Christ told a parable by way of an answer. Let’s look and see what made God mad, in the parable…

A man gave a great dinner to which he invited many. When the time for the dinner came, he dispatched his servant to say to those invited, ‘Come, everything is now ready.’

But one by one, they all began to excuse themselves. The first said to him, ‘I have purchased a field and must go to examine it; I ask you, consider me excused.’ And another said, ‘I have purchased five yoke of oxen and am on my way to evaluate them; I ask you, consider me excused.’ And another said, ‘I have just married a woman, and therefore I cannot come.’

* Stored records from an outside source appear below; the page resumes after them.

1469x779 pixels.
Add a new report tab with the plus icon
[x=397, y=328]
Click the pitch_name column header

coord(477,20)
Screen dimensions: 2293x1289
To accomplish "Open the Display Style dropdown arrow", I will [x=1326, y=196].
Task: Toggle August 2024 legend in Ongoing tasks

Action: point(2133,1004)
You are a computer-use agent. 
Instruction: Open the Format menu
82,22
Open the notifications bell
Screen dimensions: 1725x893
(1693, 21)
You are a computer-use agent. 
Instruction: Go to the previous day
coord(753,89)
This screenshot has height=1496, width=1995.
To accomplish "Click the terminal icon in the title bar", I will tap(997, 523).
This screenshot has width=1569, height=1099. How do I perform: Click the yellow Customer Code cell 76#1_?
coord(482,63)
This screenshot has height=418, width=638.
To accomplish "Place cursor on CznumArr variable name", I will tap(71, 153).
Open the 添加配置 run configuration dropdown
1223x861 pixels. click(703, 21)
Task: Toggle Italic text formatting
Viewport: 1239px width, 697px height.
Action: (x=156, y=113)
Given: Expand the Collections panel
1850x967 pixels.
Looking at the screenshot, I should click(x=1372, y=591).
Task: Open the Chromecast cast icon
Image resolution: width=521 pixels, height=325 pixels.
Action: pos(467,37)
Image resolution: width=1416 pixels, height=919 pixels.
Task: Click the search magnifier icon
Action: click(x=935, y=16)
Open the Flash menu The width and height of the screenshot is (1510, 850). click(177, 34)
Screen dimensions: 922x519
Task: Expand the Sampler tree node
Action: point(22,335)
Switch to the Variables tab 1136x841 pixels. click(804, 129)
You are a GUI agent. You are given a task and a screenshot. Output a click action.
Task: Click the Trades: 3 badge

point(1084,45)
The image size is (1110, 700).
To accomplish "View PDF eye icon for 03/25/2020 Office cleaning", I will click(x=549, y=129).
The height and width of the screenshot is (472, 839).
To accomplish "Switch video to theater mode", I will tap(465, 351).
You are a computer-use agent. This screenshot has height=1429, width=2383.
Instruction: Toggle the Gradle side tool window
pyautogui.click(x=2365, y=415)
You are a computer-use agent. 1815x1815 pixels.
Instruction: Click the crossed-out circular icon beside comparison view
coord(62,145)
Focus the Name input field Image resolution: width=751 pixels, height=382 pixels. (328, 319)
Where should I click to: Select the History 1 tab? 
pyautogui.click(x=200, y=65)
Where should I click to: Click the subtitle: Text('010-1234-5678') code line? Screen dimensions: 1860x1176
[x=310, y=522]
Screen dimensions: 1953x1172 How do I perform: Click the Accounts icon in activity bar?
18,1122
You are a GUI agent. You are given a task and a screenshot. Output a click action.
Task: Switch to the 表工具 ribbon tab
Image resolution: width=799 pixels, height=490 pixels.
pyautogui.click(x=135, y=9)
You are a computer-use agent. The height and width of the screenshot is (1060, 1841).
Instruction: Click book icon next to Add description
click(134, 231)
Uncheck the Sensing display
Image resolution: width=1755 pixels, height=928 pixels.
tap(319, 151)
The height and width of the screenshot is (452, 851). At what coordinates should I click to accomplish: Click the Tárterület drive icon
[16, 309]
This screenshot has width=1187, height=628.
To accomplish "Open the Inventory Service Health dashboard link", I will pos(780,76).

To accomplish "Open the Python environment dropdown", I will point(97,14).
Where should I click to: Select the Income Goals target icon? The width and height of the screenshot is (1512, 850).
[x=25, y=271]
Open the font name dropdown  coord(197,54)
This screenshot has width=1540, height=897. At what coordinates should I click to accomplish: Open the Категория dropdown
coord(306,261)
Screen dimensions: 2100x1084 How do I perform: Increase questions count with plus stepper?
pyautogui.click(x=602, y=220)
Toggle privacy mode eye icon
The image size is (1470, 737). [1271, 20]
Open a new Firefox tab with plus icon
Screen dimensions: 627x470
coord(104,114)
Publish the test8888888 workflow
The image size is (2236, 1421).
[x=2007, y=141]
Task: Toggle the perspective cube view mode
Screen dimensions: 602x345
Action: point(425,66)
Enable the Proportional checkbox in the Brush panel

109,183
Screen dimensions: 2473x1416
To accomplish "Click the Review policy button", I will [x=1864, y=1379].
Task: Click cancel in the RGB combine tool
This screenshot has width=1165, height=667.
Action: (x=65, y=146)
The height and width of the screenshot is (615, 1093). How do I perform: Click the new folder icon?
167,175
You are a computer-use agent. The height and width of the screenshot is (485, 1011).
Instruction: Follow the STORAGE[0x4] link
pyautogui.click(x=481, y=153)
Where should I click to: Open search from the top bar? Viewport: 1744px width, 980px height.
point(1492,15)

The servant went and reported this to his master. Then the master of the house in a rage commanded his servant, ‘Go out quickly into the streets and alleys of the town and bring in here the poor and the crippled, the blind and the lame. (Luke 14:16-21)

One invitee had said he would come to the great dinner. (If he hadn’t already RSVP’d in the affirmative, the servant never would have gone looking for him.) But then the invitee didn’t come, because he had to plan out the good use of his land for farming.

Now, farming hardly qualifies as a sin. Doing good things in this world for the benefit of others, so they can eat: admirable work. But even good deeds aimed at other people’s physical health do not trump God. God comes first.

yoked oxenSecond invitee said he would come, but then he didn’t, because he wanted to evaluate his oxen.

Let’s give him the benefit of the doubt. This man might be the most expert oxen evaluator in the Holy Land. He might be the Steve Jobs or Bill Gates of oxen in Palestine, an absolute genius entrepreneur capitalist.

But God comes first. I might be the smartest man on the face of the earth. But if I disobey God, how smart am I, really?

Third invitee was all set to break bread with the Lord. But then he decided to get married instead. Hardly evil to get married. None of us would be here without it. But God comes first.

Our vocations involve the deepest mysteries of our own souls. And God’s plan. Lots of things that we do not now understand.

But obeying God, obeying His law: that is not exactly hard to figure out how to do. The Ten Commandments are not vague. The law of charity and kindness is not vague.

Maybe that’s the greatest mystery of all, about our vocations: If I want to follow my vocation faithfully, let me just obey the law of God today. Next thing I know, I will be sitting at the banquet.